You can use the same approach to find the best HINT since the search space is small (only 4 values to try) - but here you should be aware than the difference between the different hints (particularly _MM_HINT_NTA) might only show as a performance difference in code that runs after this loop, since they affect how much data unrelated to this kernel remain in the cache.

You might also find that this prefetching doesn't help at all, since your access patterns are perfectly linear and likely to be handled well by the L2 stream prefetchers. Still there are some additional, more hardcode things you could try or consider:

  • You might investigate whether prefetching only at the start of 4K page boundaries helps3. This will complicate your loop structure: you'll probably need a nested loop to separate the "near edge of page" and "deep inside the page" cases in order to only issue the prefetches near page boundaries. You'll also want to make your input arrays page-aligned too, or else it gets even more complicated.
  • You can try disabling some/all of the hardware prefetchers. This is usually terrible for overall performance, but on a highly tuned load with software prefetching, you might see better performance by eliminating interference from hardware prefetching.
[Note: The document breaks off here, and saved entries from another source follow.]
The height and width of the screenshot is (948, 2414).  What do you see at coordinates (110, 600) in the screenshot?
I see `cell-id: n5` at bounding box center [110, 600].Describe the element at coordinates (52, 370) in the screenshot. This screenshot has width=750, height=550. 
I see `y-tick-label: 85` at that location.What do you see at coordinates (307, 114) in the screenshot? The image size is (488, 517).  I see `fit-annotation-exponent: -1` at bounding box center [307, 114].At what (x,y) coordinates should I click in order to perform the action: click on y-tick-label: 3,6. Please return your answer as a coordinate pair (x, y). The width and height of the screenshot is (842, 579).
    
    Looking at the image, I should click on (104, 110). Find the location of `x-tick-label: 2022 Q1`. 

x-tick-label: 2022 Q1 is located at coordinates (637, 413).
Selecting disabling prefetching also gives you an important a key tool to help understand what's going on, even if you ultimately leave all the prefetchers enabled.
  • Make sure you are using huge pages, since for large contiguous blocks like this they are idea.
  • There are problems with prefetching at the beginning and end of your main calculation loop: at the start, you'll miss prefetching all data at the start of each array (within the initial PF_DIST window), and at the end of the loop you'll prefetch additional and PF_DIST beyond the end of your array. At best these waste fetch and instruction bandwidth, but they may also cause (ultimately discarded) page faults which may affect performance. You can fix both by special intro and outro loops to handle these cases.
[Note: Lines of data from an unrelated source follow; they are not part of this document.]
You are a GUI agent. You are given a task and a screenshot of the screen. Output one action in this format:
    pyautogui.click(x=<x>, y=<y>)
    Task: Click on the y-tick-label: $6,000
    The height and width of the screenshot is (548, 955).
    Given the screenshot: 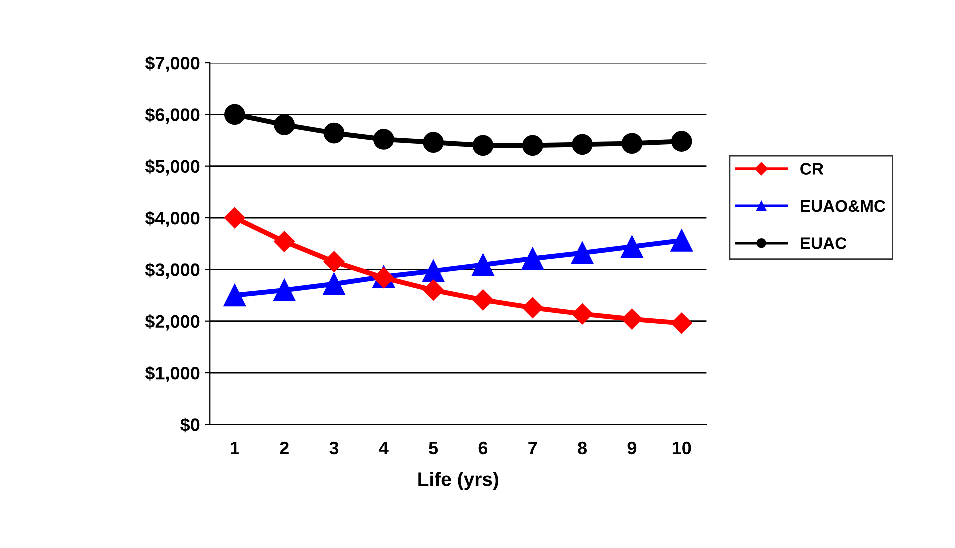 What is the action you would take?
    pyautogui.click(x=172, y=116)
    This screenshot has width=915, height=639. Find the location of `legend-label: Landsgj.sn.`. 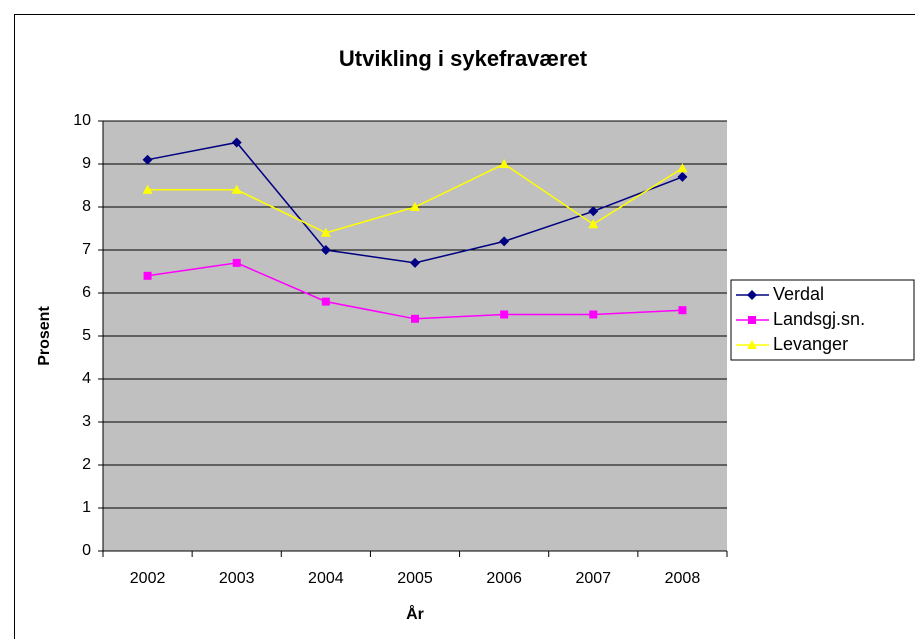

legend-label: Landsgj.sn. is located at coordinates (819, 319).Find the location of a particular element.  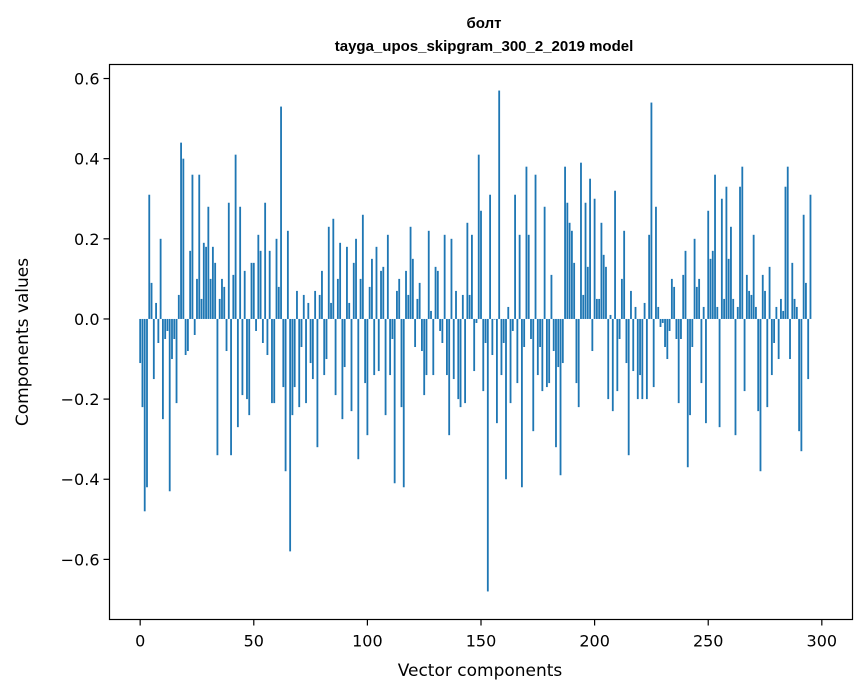

y-tick-label: 0.4 is located at coordinates (86, 160).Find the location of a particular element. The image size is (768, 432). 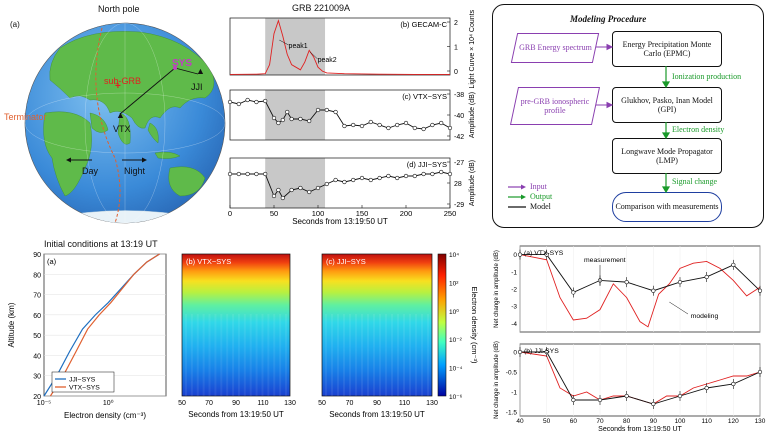

legend-output: Output is located at coordinates (542, 196).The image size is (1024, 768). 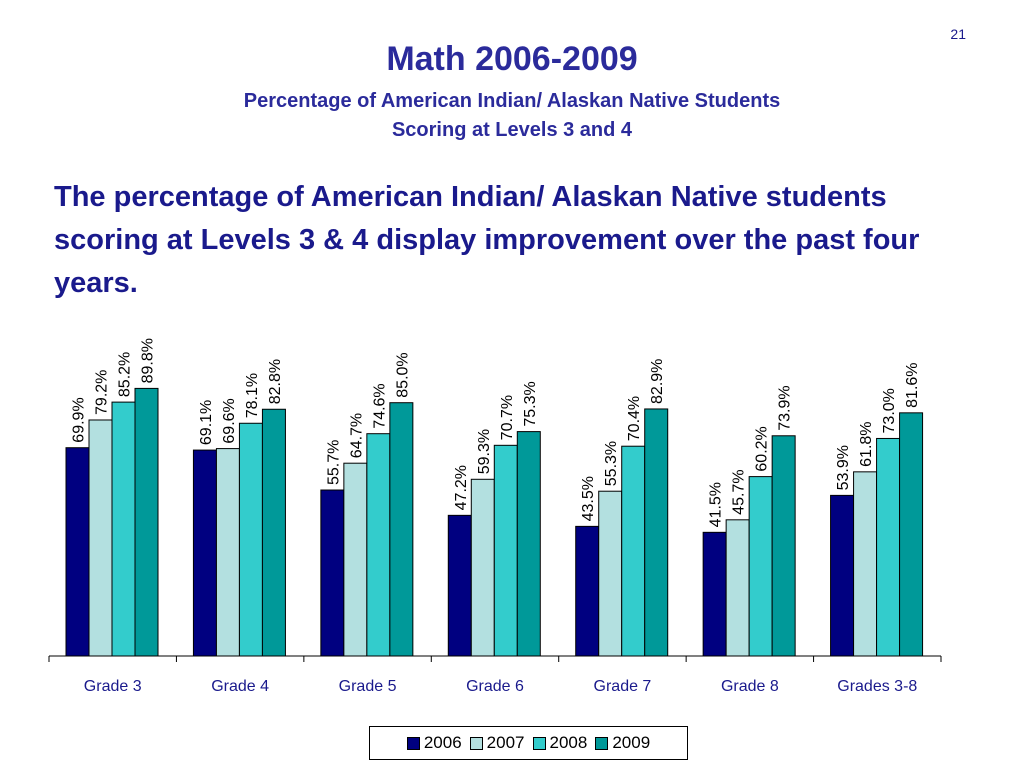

I also highly recommend the 5-part blog post Optimizing AMD Opteron Memory Bandwidth, which describes optimizing a problem very similar to yours, and which covers prefetching in some detail (it gave a large boost). Now this is totally different hardware (AMD Opteron) which likely behaves differently to more recent hardware (and especially to Intel hardware if that's what you're using) - but the process of improvement is key and the author is an expert in the field.


1 It may actually work at something like 2-cache-line granularity depending on how it interacts with the adjacent cache line prefetcher(s). In this case, you may be able to get away with issuing half the number of prefetches: one every 128 bytes.
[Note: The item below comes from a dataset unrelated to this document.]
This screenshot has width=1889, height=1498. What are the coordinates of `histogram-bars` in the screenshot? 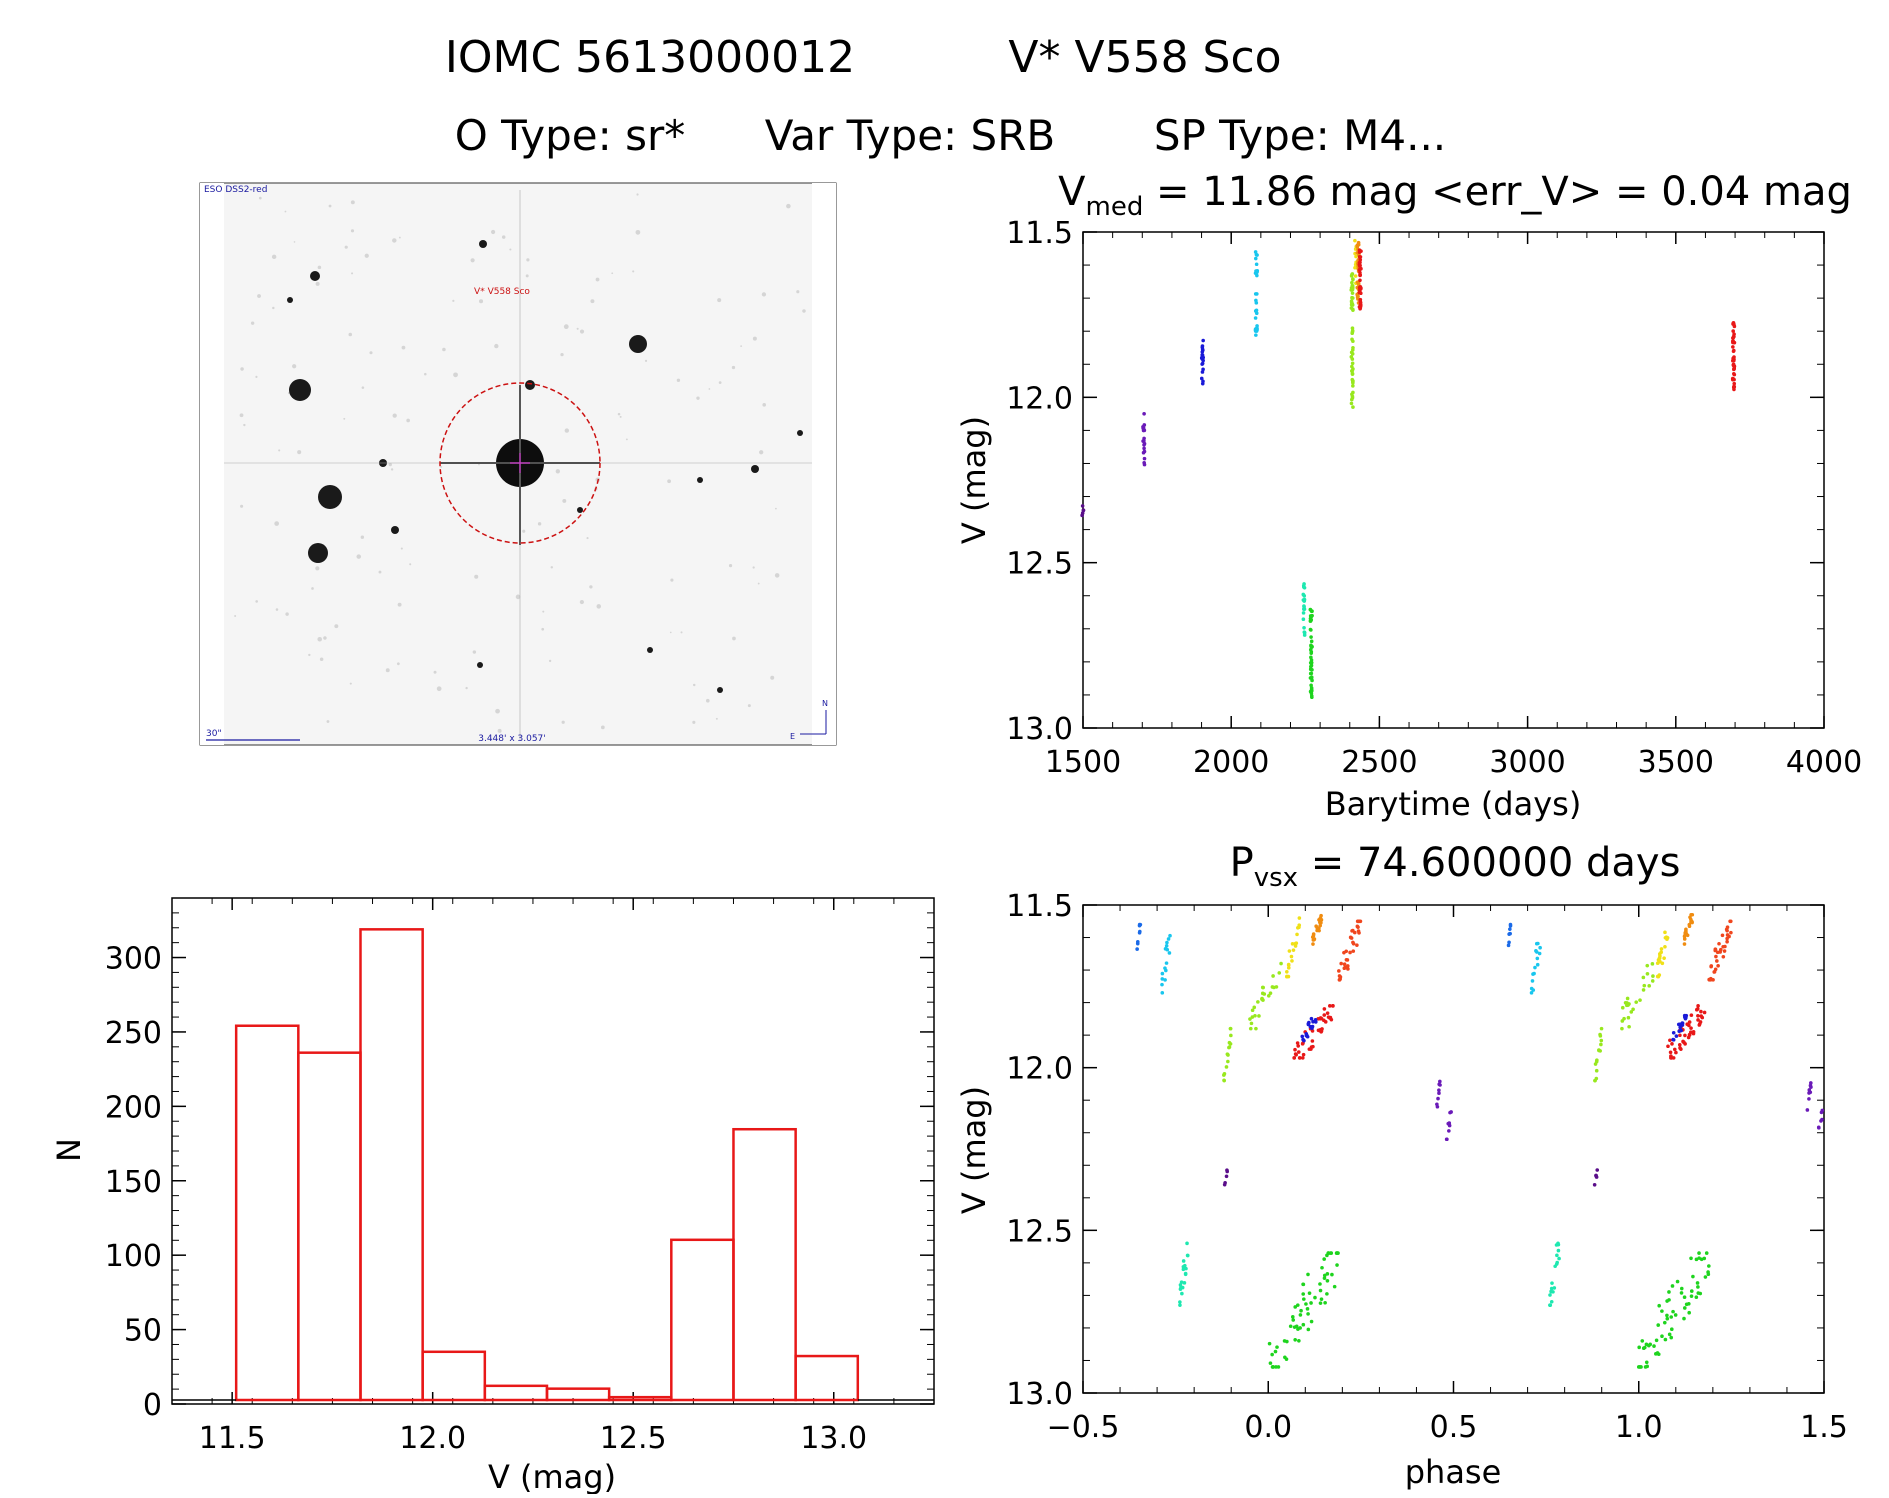 It's located at (553, 1165).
2 In the case of software prefetch, you can also select some other level of cache, using the temporal hint.

3 There is some indication that even with perfect streaming loads, and despite the presence of "next page prefetchers" in modern Intel hardware, page boundaries are still a barrier to hardware prefetching that can be partially alleviated by software prefetching. Maybe because software prefetch serves as a stronger hint that "Yes, I'm going to read into this page", or because software prefetch works at the virtual address level and necessarily involves the translation machinery, while L2 prefetching works at the physical level.

4 Note that the "units" of the PF_DIST value is sizeof(__mm128), i.e., 16 bytes due to the way I calculated the address.